Briefly speaking, the SR performance at a large scale factor remains a challenging problem for both the MFSR and SFSR approaches. On the one hand, model-based MFSR algorithms encounter difficulty in recovering missing high-frequency details with the limited complementary information. On the other hand, at large upsampling scales, since insufficient information is available to recover such high-frequency components, deep learning-based SFSR methods may “hallucinate” the fine detail structure. In particular, the hallucination can be very problematic in some critical applications. To deal with this challenge, some researchers [30,31] have proposed exploiting the complementary advantages of external and internal information to improve SR performance and perceptual visual quality. However, most deep learning-based video and multi-frame super-resolution methods cannot fully exploit the temporal and spatial correlations among multiple images.
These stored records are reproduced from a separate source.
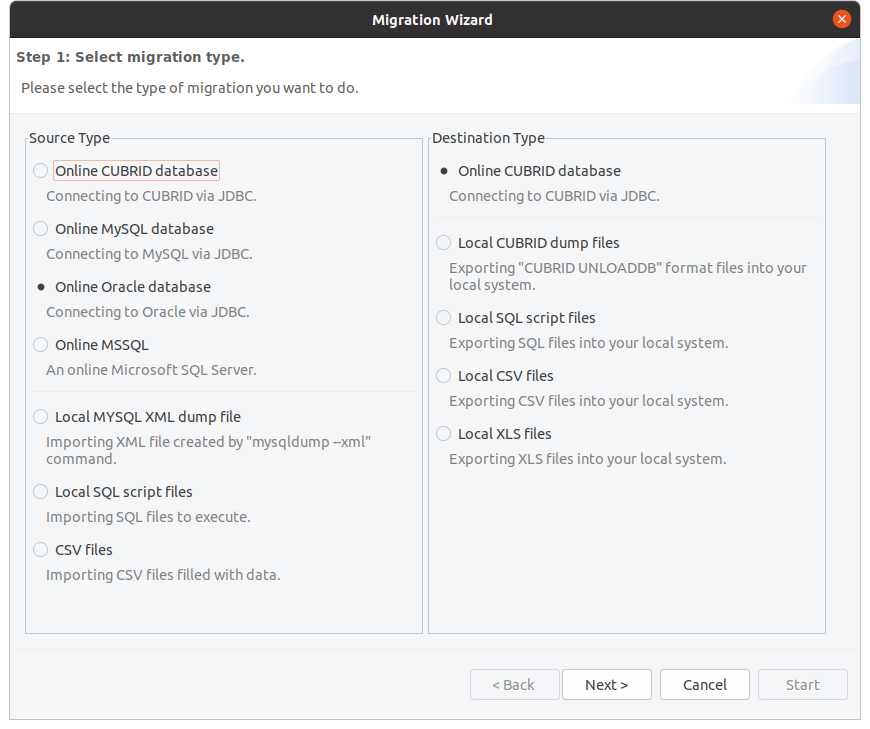Click the 'Step 1: Select migration type' heading
870x729 pixels.
(x=131, y=57)
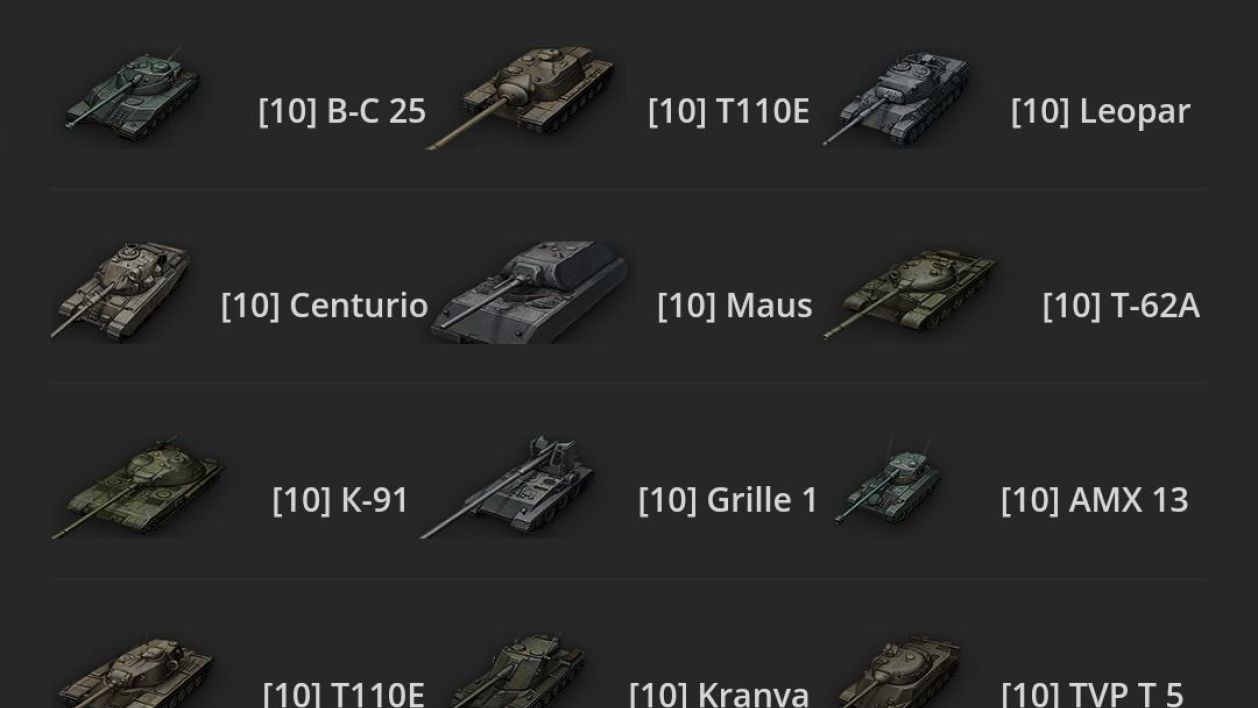Screen dimensions: 1258x708
Task: Click the Kranvagn tank picture
Action: click(517, 670)
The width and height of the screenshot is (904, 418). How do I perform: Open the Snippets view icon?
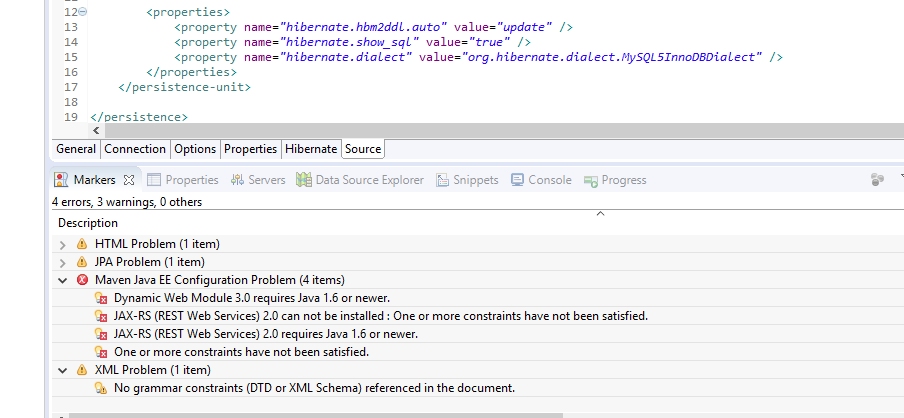(x=442, y=180)
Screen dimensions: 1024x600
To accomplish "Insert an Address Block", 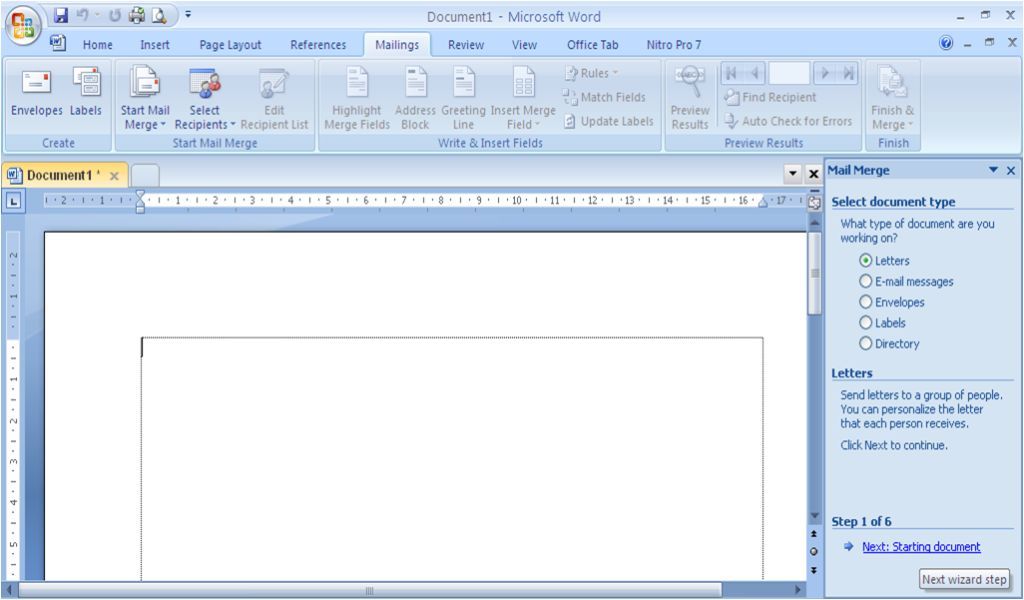I will [x=413, y=95].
Their fusion modules do not adapt well to image sequences with weak temporal correlations [32]. These methods cannot satisfy our everyday requirements, because of the limited information involved in the reconstruction model.
To our knowledge, the MFSR and SFSR methods extract missing details from different sources. SFSR extracts various feature maps representing the details of a target image. MFSR provides multiple sets of feature maps from other images. The model-based MFSR methods and the deep learning-based SFSR procedures are complementary, to a large extent [33]. Combining the feature learning capacity of SFSR with the information fusion brought by MFSR, a few pieces of research proposed a combination of single-frame and multi-frame SR such as [34,35]. In [34] the input LR images are first magnified and recovered by a conventional MFSR method with a 4× scaling factor; then, an SFSR network is applied to the previous recovered result for artifacts removal without magnification. The authors of [35] carried out the process in the inverse order to [34], where they input LR images separately through the SFSR network, and then a conventional MFSR was applied on the resulting image. In contrast, the SFSR network in the former framework is only used as a filter to fine-tune the output of the MFSR method, while the SFSR network is used to initialize the input of the MFSR method in the latter research. Compared with traditional methods, the cascade model can simultaneously capitalize on both inter-frame aliasing information and external learned feature information, which notably improves the utilization of multiple images and external example data.
In this paper, we propose a novel two-step super-resolution reconstruction method concatenating the L0-norm constrained reconstruction with an enhanced residual back-projection network. Such a cascade model property induces considerable advantages for image SR, which integrates the flexibility of model-based method and the feature learning capacity of learning-based method. Specifically, the L0-norm constrained reconstruction method takes multiple images as input to obtain an initial high-resolution image, and then an enhanced residual back-projection network is further applied to the initial image for recovering a more accurate result. The proposed cascade model leverages the information learned from multiple low-resolution inputs and neural networks, outperforming the existing baseline SR methods in the cascade model in both objective and perceptual quality measurements.
The rest of this paper is organized as follows: Section 2 introduces the variational model-based MFSR algorithm and the deep learning-based SFSR algorithm that are concatenated in the cascade model. We present the detailed experimental results for this multi/single-frame super-resolution cascade model in Section 3, followed with a discussion of the strategy for cascade model in Section 4. Finally, our conclusions are drawn in Section 5.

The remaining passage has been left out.